Resuming pretraining from checkpoint
lathashree01 opened this issue · comments
Check before submitting issues
- Make sure to pull the latest code, as some issues and bugs have been fixed.
- Due to frequent dependency updates, please ensure you have followed the steps in our Wiki
- I have read the FAQ section AND searched for similar issues and did not find a similar problem or solution
- Third-party plugin issues - e.g., llama.cpp, text-generation-webui, LlamaChat, we recommend checking the corresponding project for solutions
- Model validity check - Be sure to check the model's SHA256.md. If the model is incorrect, we cannot guarantee its performance
Type of Issue
Model training and fine-tuning
Base Model
LLaMA-7B
Operating System
Linux
Describe your issue in detail
I am doing pretraining of the LLAMA 7B model, but due to time limits in the cluster, it stopped. I restarted the program again.
I am getting error - "Exception: Current loss scale already at minimum - cannot decrease scale anymore.

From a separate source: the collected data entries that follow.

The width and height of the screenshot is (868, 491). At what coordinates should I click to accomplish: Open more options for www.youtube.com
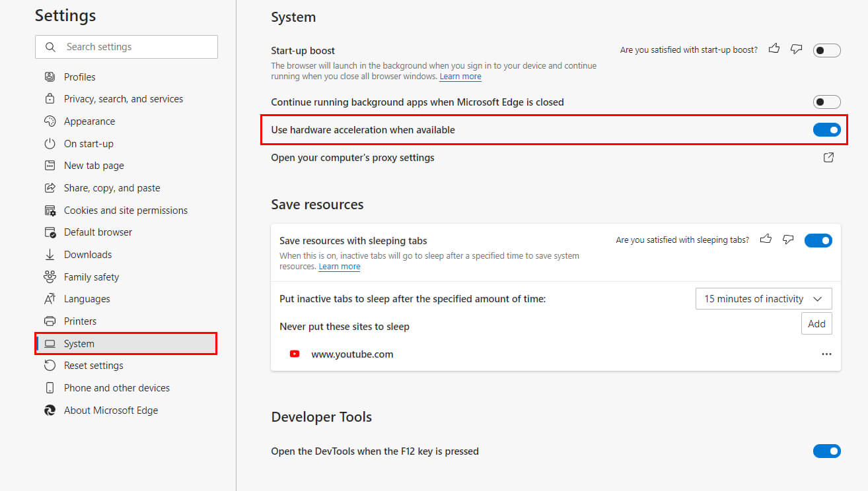click(x=826, y=354)
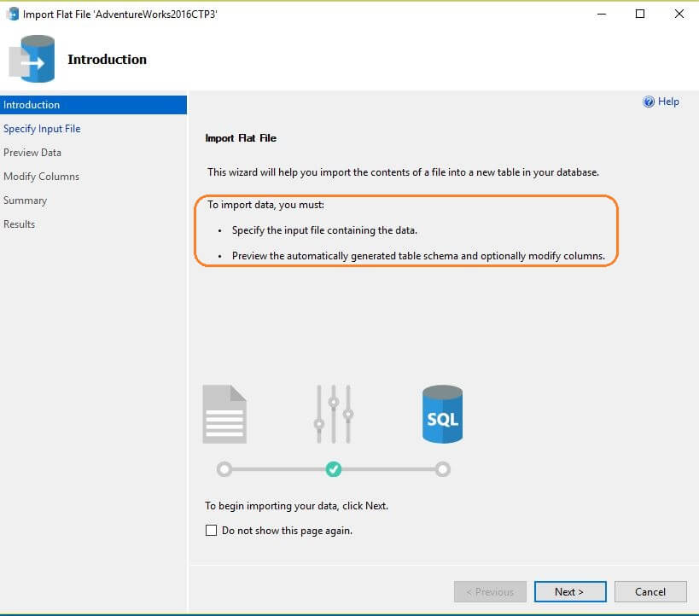The width and height of the screenshot is (699, 616).
Task: Click the disabled Previous button
Action: (x=489, y=591)
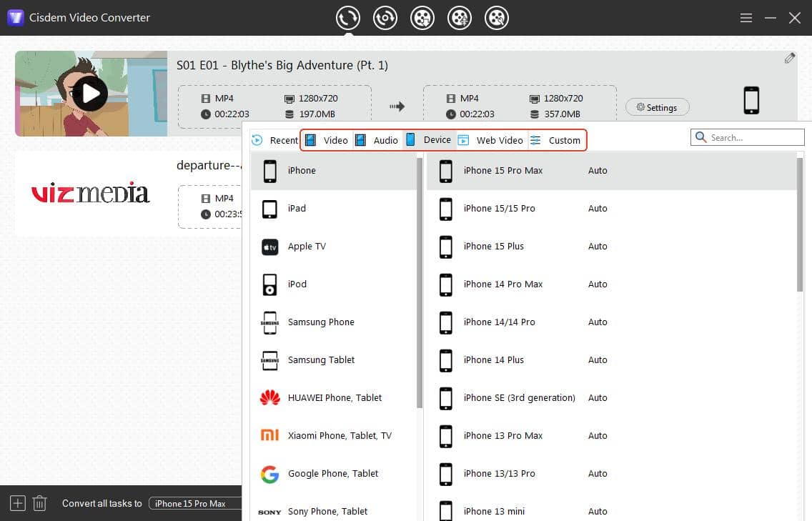The height and width of the screenshot is (521, 812).
Task: Click the Settings button
Action: pyautogui.click(x=657, y=107)

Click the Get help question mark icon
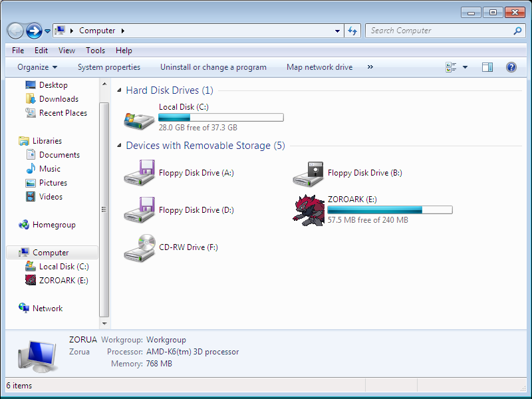pos(511,67)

Exiting run."
In my ds config, I have min loss scale of 1e-10; my previous training loss stops at 1.092.
I have attached a snapshot of it. I am doing training in fp16, and due to hardware limitations, I can't run on bf16; the job on cluster fails with error.

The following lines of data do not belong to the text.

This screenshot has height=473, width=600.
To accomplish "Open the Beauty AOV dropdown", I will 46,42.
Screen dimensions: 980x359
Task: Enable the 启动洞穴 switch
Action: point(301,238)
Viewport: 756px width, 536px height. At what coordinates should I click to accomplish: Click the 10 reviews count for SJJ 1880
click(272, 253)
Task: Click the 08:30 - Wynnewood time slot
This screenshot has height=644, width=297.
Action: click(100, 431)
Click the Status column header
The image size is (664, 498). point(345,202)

What can I do further to solve this issue? Any help would be greatly appreciated.
Thanks.
Dependencies (must be provided for code-related issues)
my ds config:
{
"fp16": {
"enabled": true,
"loss_scale": 0,
"loss_scale_window": 100,
"initial_scale_power": 16,
"hysteresis": 2,
"min_loss_scale": 1e-10
},
"bf16": {
"enabled": false
},
"zero_optimization": {
"stage": 2,
"offload_optimizer": {
"device": "cpu",
"pin_memory": true
},
"allgather_partitions": true,
"allgather_bucket_size": 1e8,
"overlap_comm": true,
"reduce_scatter": true,
"reduce_bucket_size": 1e8,
"contiguous_gradients": true
},
"gradient_accumulation_steps": "auto",
"gradient_clipping": "auto",
"steps_per_print": 2000,
"train_batch_size": "auto",
"train_micro_batch_size_per_gpu": "auto",
"wall_clock_breakdown": false
}
Execution logs or screenshots
This issue has been automatically marked as stale because it has not had recent activity. It will be closed if no further activity occurs. Thank you for your consideration.
Closing the issue, since no updates observed. Feel free to re-open if you need any further assistance.